Le camp de Shu’fat où ont été parqués les Palestiniens expulsés de Jérusalem en 1948 et 1967 témoigne de la purification ethnique dans la partie occidentale de la ville. Côté oriental, près de 200 000 Israéliens se sont progressivement installés au gré des expulsions de Palestiniens qui ne sont plus que 270 000. La situation des autres camps de réfugiés en Cisjordanie est similaire.
(*) Selon l’UNRWA, près de 750 000 Palestiniens se sont réfugiés dans les pays limitrophes (175 000 à Gaza, 290 000 en Cisjordanie, 80 000 en Transjordanie, 110 000 au Liban,
90 000 en Syrie) mais également aux Etats-Unis et en Europe.
(**) Il n’existe pas de nationalité “israélienne” au sens universel du terme. Le passeport israélien porte en effet les mentions ‘‘Arabe’’ et ‘‘Juif’’.

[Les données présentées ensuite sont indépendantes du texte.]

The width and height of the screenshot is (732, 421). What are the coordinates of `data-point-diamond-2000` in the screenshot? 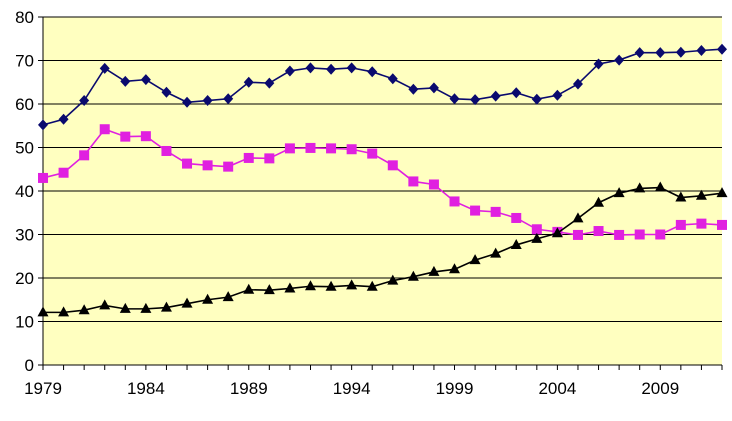 It's located at (476, 100).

(***) Voir entretien avec le refuznik Youval Lotum, habitant du quartier Ajami. Voir également les films israéliens, «Ajami» ainsi que «La mécanique de l’orange», qui rendent compte on ne peut mieux de la mécanique du nettoyage ethnique à Jaffa et de la violence qui s’installe dans son quartier arabe du fait de la colonisation croissante.